With a movie title like True Story, it’s no surprise that, yes, it’s based on a true story–incidentally, a book based on a true story. Re-telling the recent tale of Michael Finkel (Jonah Hill), a journalist for The New York Times who was summarily fired after fabricating the details of a piece about the African slave trade, Rupert Goold does his best to bring intrigue to a dialogue-heavy screenplay.

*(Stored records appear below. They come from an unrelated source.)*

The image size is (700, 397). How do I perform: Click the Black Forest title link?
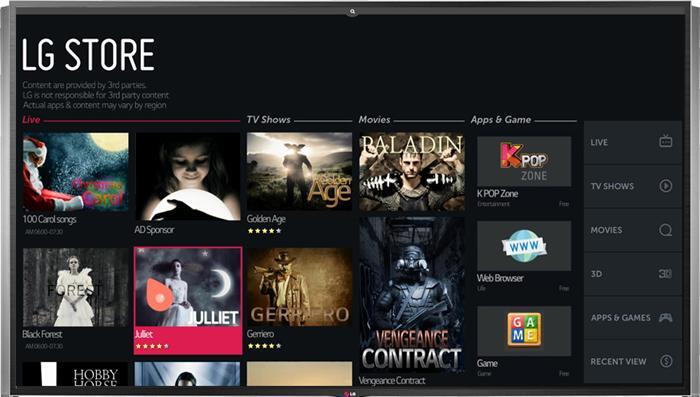(x=42, y=334)
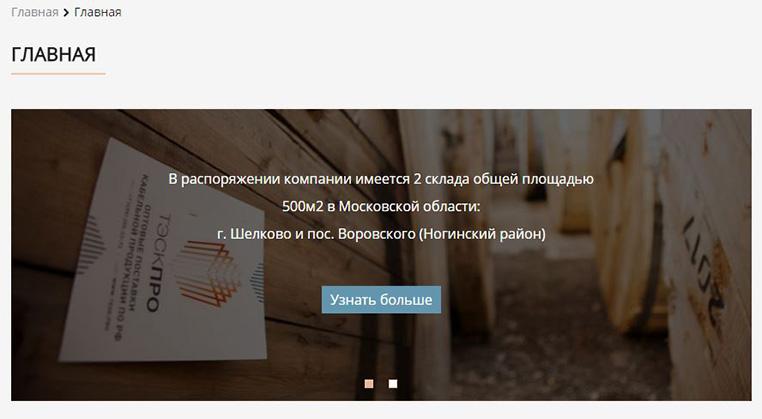The width and height of the screenshot is (762, 419).
Task: Click the Шелково и пос. Воровского line
Action: pyautogui.click(x=381, y=234)
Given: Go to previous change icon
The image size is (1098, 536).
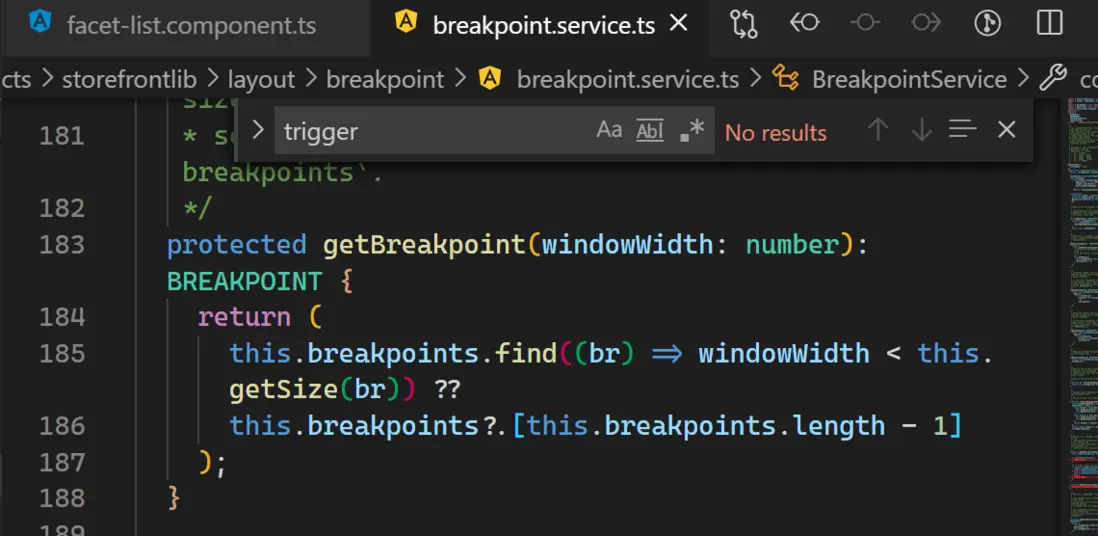Looking at the screenshot, I should 805,23.
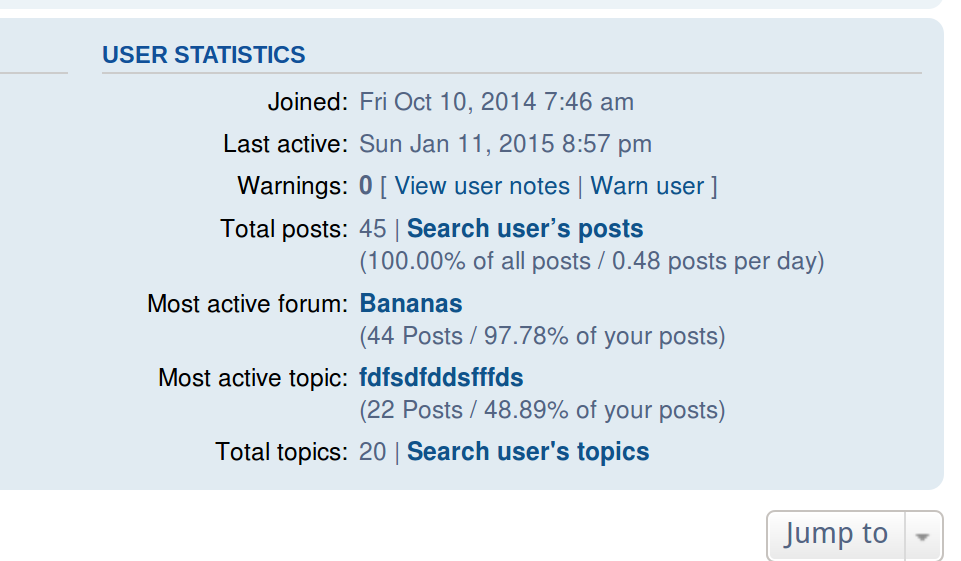Viewport: 961px width, 561px height.
Task: Click the Warn user link
Action: click(x=647, y=186)
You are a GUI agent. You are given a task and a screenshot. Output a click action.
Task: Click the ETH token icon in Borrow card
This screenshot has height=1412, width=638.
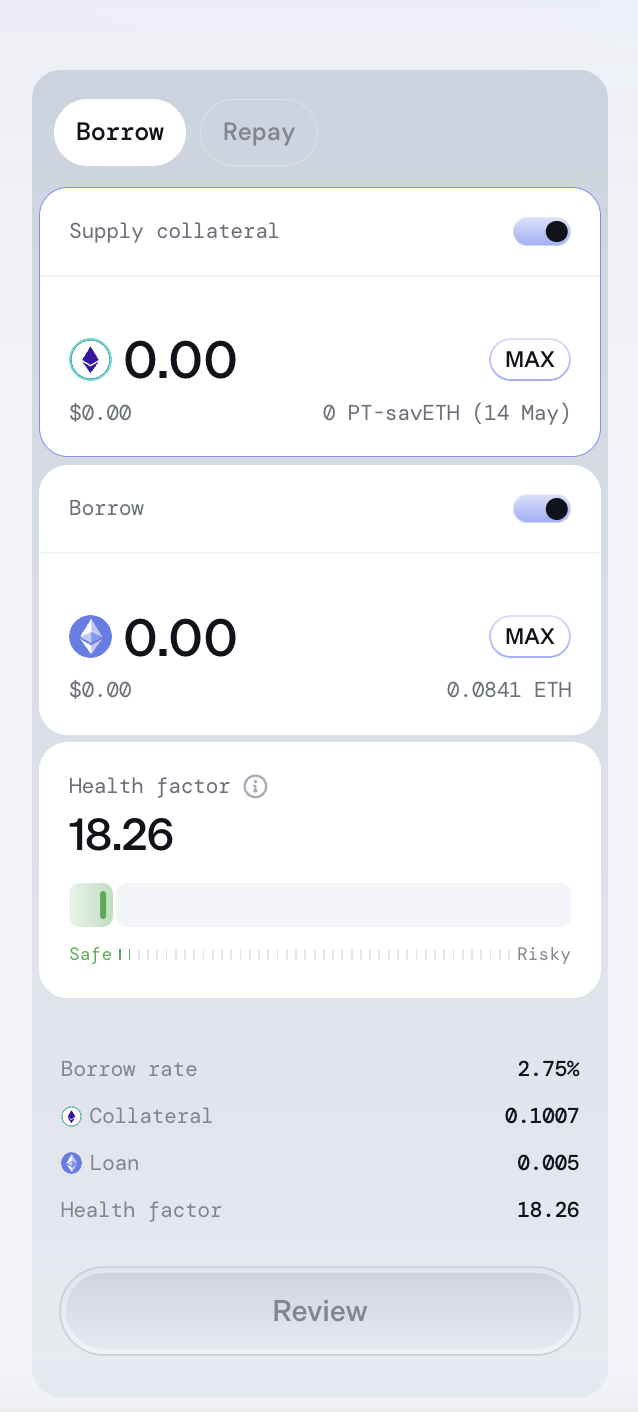click(x=91, y=637)
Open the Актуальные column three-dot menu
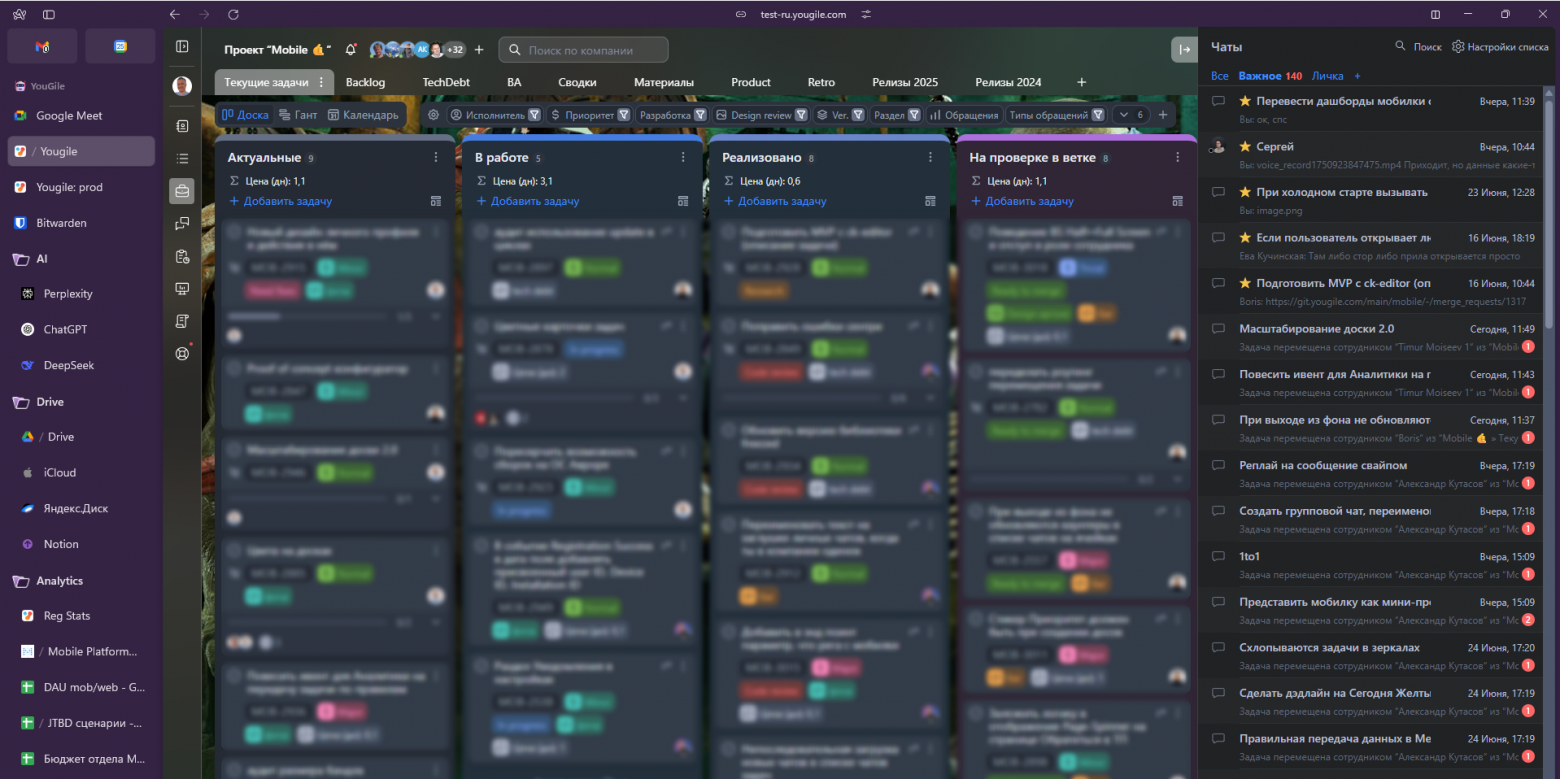Viewport: 1560px width, 779px height. (x=436, y=157)
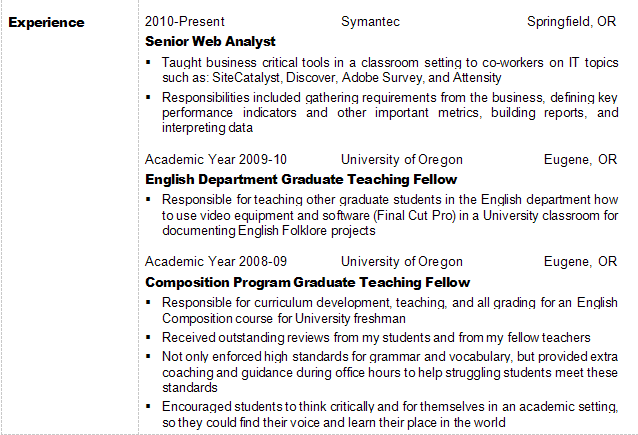Screen dimensions: 638x435
Task: Click the "Senior Web Analyst" job title
Action: [x=210, y=41]
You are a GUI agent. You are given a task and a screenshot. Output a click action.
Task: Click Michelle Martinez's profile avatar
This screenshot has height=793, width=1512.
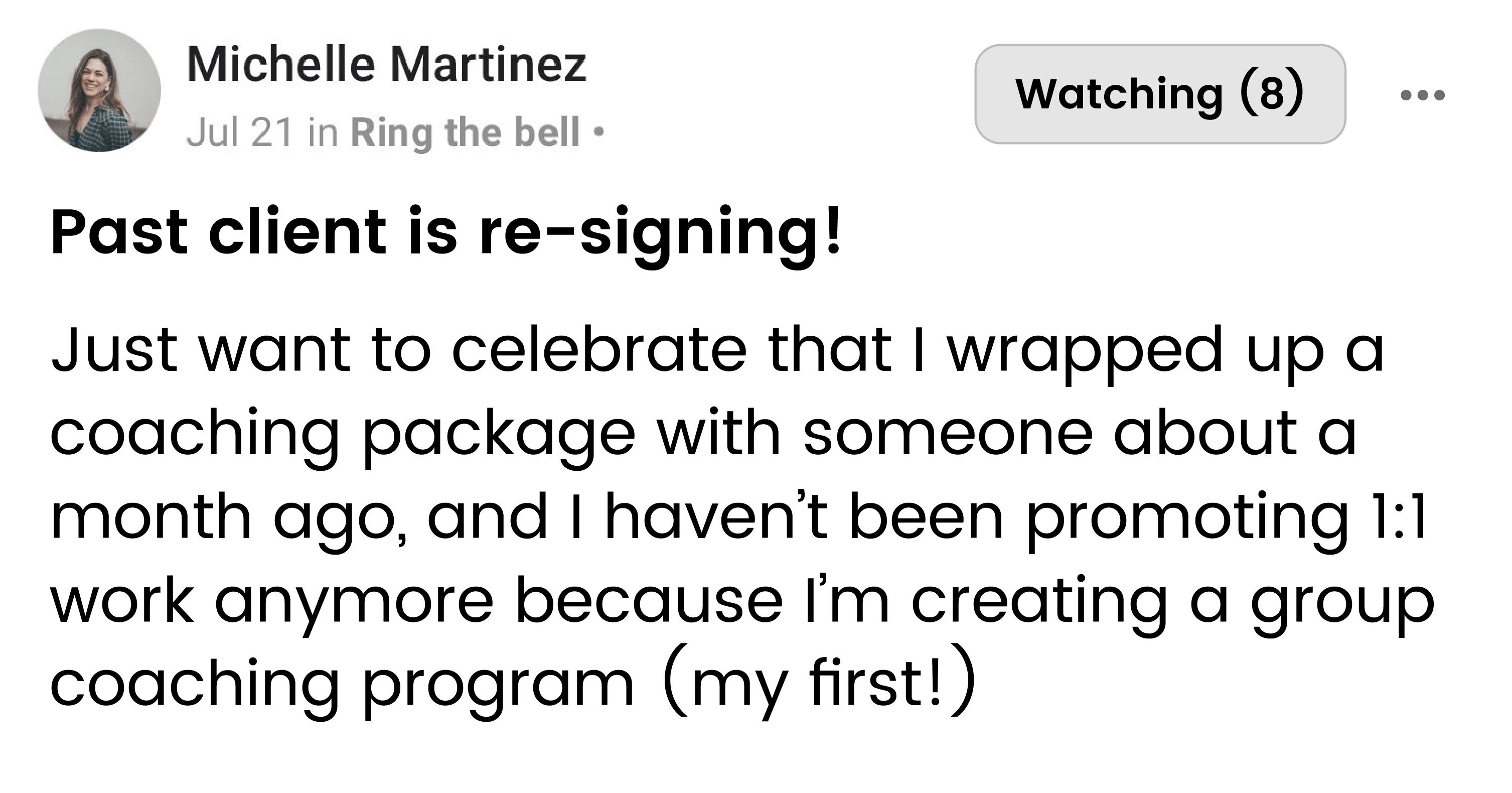(x=99, y=90)
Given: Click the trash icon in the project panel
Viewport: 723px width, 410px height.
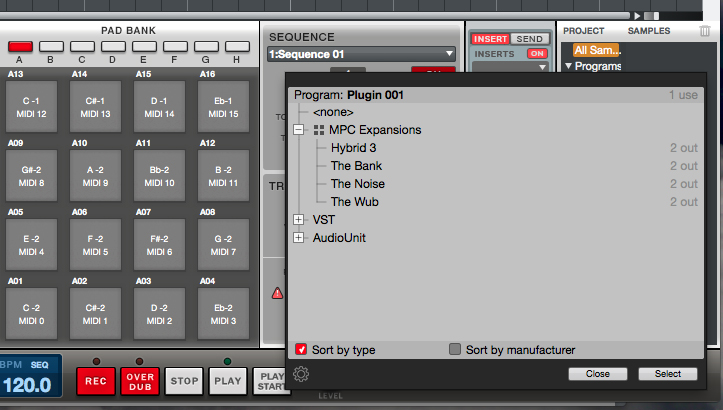Looking at the screenshot, I should click(x=706, y=31).
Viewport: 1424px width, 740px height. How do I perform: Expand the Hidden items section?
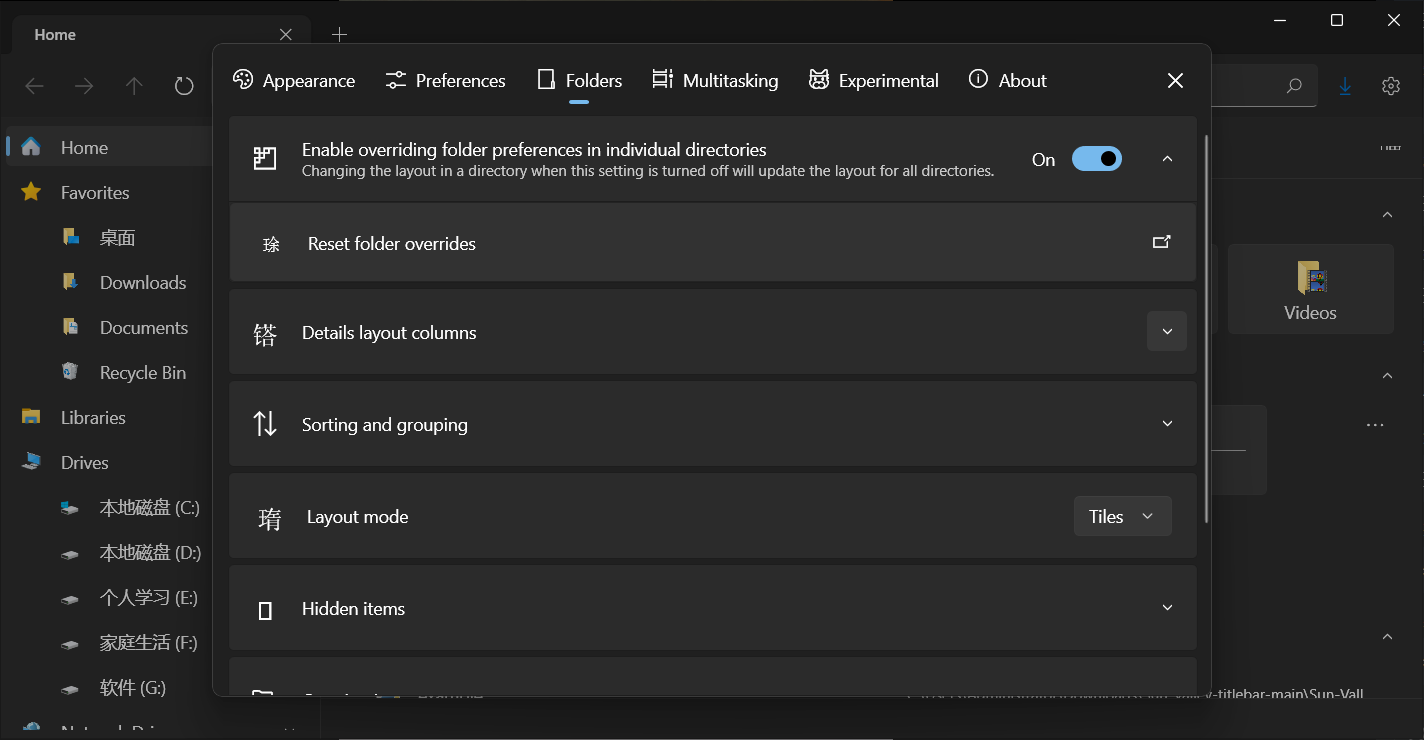tap(1166, 607)
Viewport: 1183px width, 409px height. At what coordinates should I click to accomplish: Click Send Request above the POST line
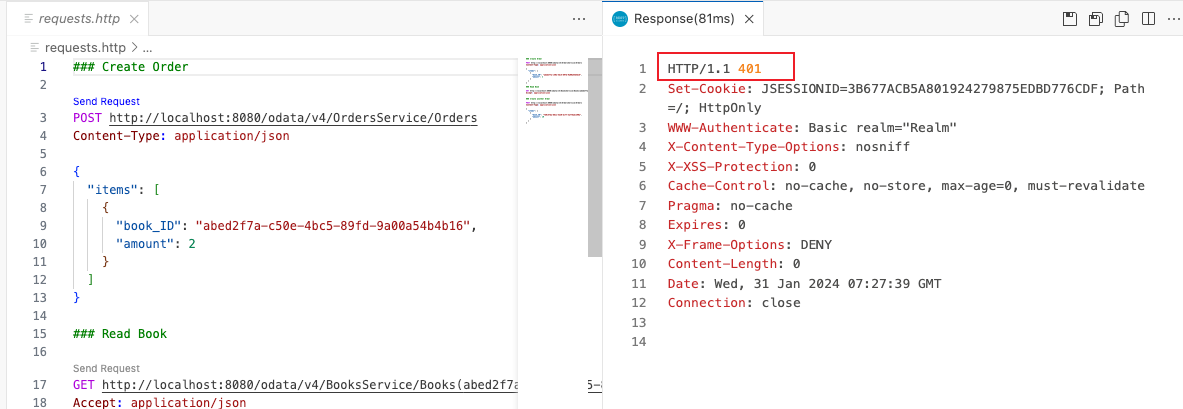106,101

It is quite possibly Goold’s robust background in directing theater that makes the movie feel rather claustrophobic, rarely changing settings and often staying on one scene for far longer than is normal in your average film. Finkel’s fall from journalistic grace forces him to rejoin his wife, Jill (Felicity Jones), in Bozeman, Montana, where an unlikely news story falls into his lap. After a writer for The Oregonian contacts him about his feelings on Christian Longo (James Franco), a man who just murdered his wife and three kids, using Michael Finkel’s name as a false identity while on the run from the law, Finkel becomes fascinated by Longo’s character and what possible reason he could have for honing in on using his byline. So curious, in fact, that Finkel reaches out to him and goes to visit him in the Lincoln County, Oregon prison.
From the get-go, there is something eerie–almost steely–about Longo, who is unflappable in the face of his accusations, instead intimating to Finkel that he’s innocent. Convinced this could be the story that might be able to resuscitate his career, Finkel is eager to tell “Longo’s side” of what happened, in book form no less. The pitch garners the interest of HarperCollins, spurring Finkel on to dig deeper into whatever Longo is hiding and who he’s “protecting.”
The more involved he becomes, the more susceptible he is to Longo’s crocodile tears, much to the disgust of his dead wife’s family and the prosecutor, Greg Ganley (Robert John Burke a.k.a. Bart Bass from Gossip Girl). “You had a choice of so many stories to tell, and you chose his,” remarks MaryJane Longo’s (Maria Dizzia) sister. By the time Finkel realizes the trap he’s fallen into, he’s lost an irreparable amount of honor and integrity.
In the meantime, the Perry Smith/Truman Capote relationship they’ve cultivated has been reversed against Finkel in the Capote role. He’s the one who’s been studied and duped by Longo from his seemingly harmless Smith station in prison. And yet, while comparisons can be drawn between the plot of In Cold Blood and True Story, one would still rather read the former or watch Capote.